8. The specific (poetic, colloquial, etc.) vocabulary gives / renders a particular (solemn, grave, passionate, pompous, unofficial, familiar, etc.) tone to the text.

Sample of stylistic lexicological analysis

My dad had a small insurance agency in Newport. He had moved there because his sister had married old Newport money and was a big wheel in the Preservation Society. At fifteen I’m an orphan, and Vic moves in. ‘From now on you’ll do as I tell you’, he says. It impressed me. Vic had never really shown any muscle before. N. Travis.

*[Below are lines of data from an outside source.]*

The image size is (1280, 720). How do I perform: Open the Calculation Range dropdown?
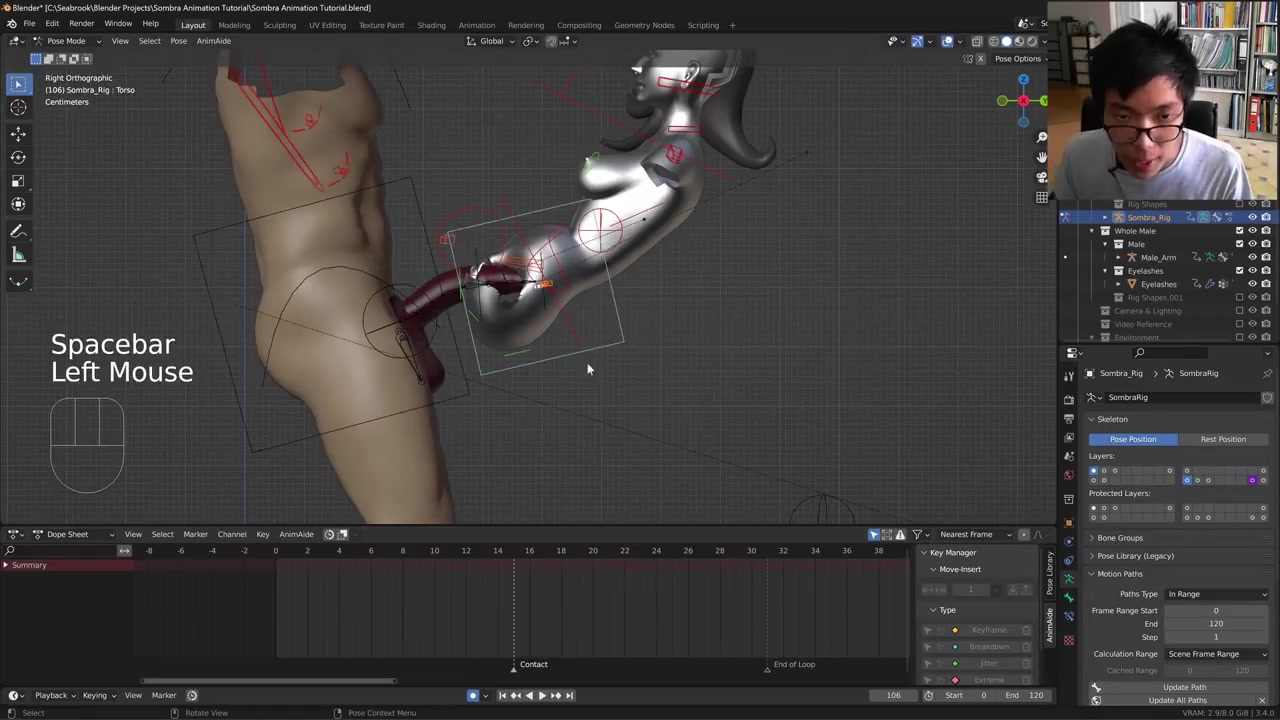(x=1216, y=654)
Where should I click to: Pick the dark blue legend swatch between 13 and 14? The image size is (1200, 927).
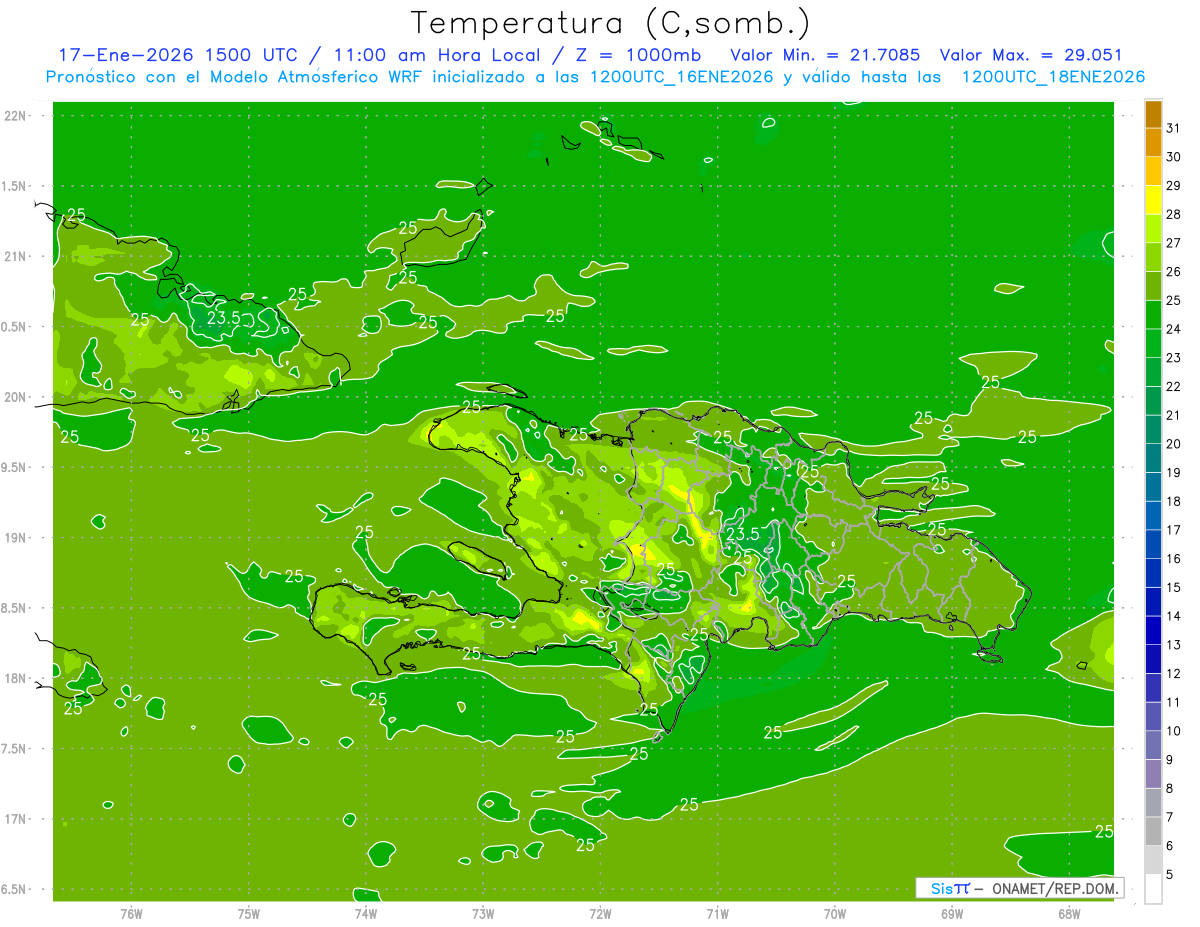pos(1153,631)
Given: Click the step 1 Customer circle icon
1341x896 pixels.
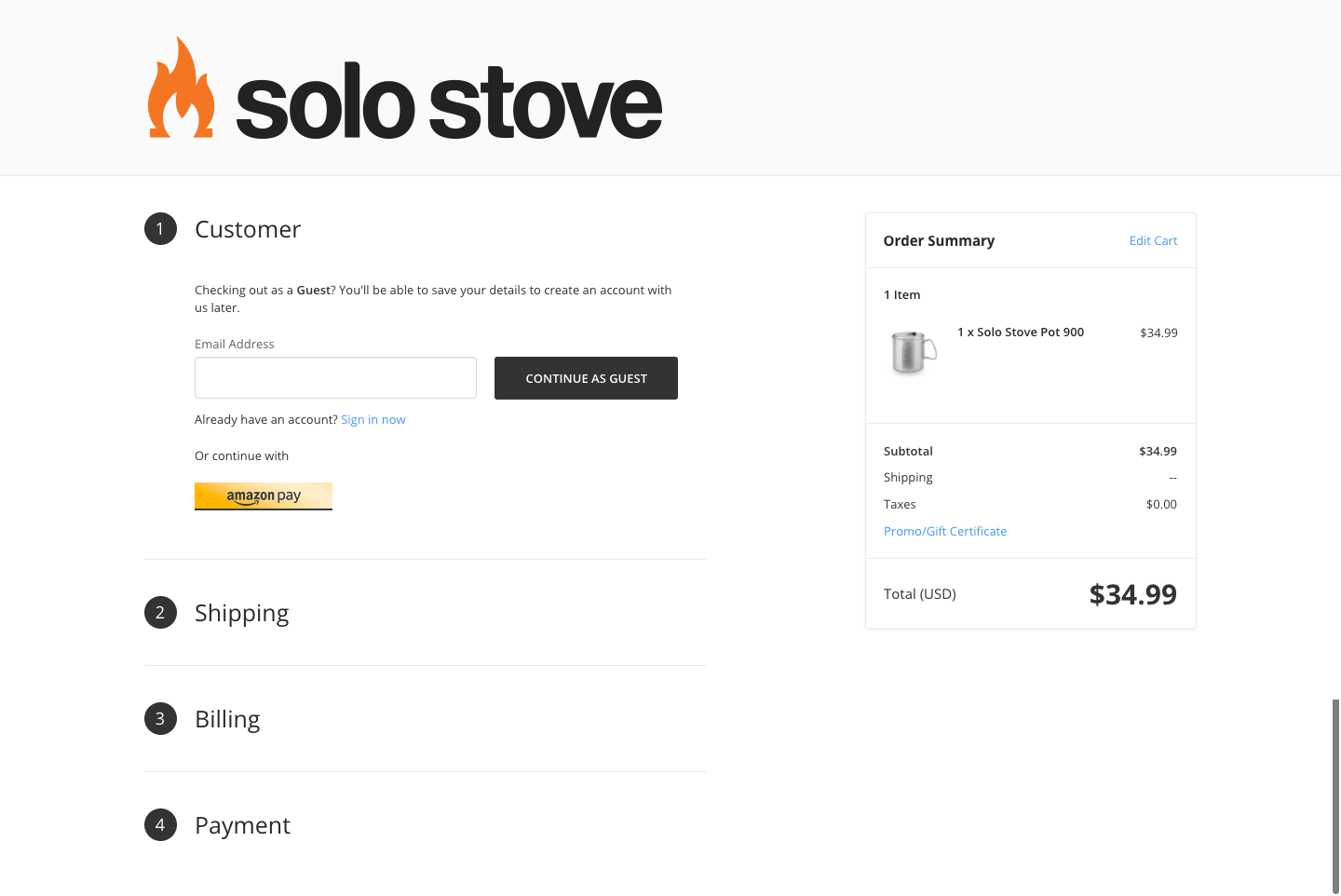Looking at the screenshot, I should pyautogui.click(x=160, y=229).
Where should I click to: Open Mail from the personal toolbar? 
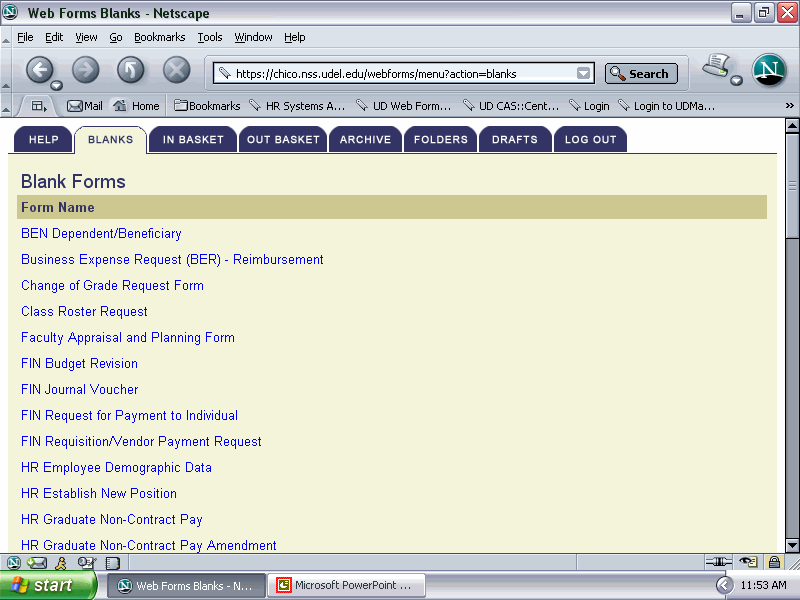tap(84, 106)
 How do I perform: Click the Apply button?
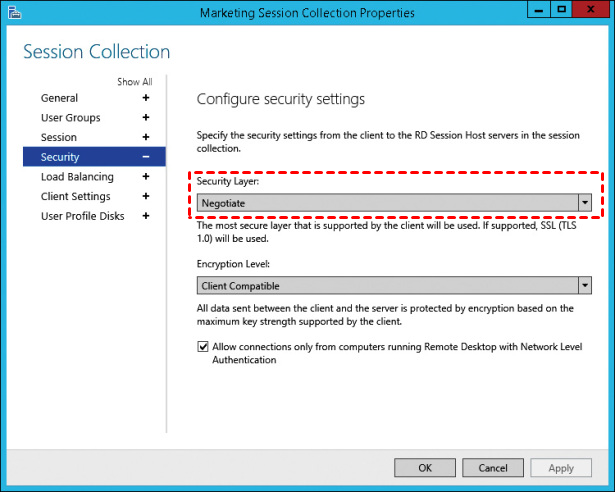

The communicative situation is highly informal. The vocabulary includes not only standard colloquial words and expressions, such as ‘dad’, ‘to show muscles’ (which is based on metonymy), personal name in short variant ‘Vic’ and the intensifier ‘really’, but also the substandard metaphor ‘a big wheel’. The latter also indicates the lack of respect towards his aunt, which is further situated by his metonymical qualification of her husband – ‘old Newport money’.

Literature

1. Арнольд И.В. Стилистика современного английского языка. Стилистика декодирования. М., 1990. С. 61 – 101.

2. Кузнец М.Д., Скребнев Ю.М. Стилистика английского языка. М., 1960. С.. 42 – 66.

3. Skrebnev Y.M. Fundamentals of English Stylistics. М., 1994. Р. 55 – 82; 147 – 152.

4. Galperin I.R. Stylistics. М., 1971. P. 62 – 117.

5. Ivashkin M.P., Sdobnikov V.B., Seliaev A.V. A Manual of English Stylistics. Практикум по стилистике английского языка. Н.Новгород: НГЛУ им. Н.А. Добролюбова, 2002. Р. 22 – 37.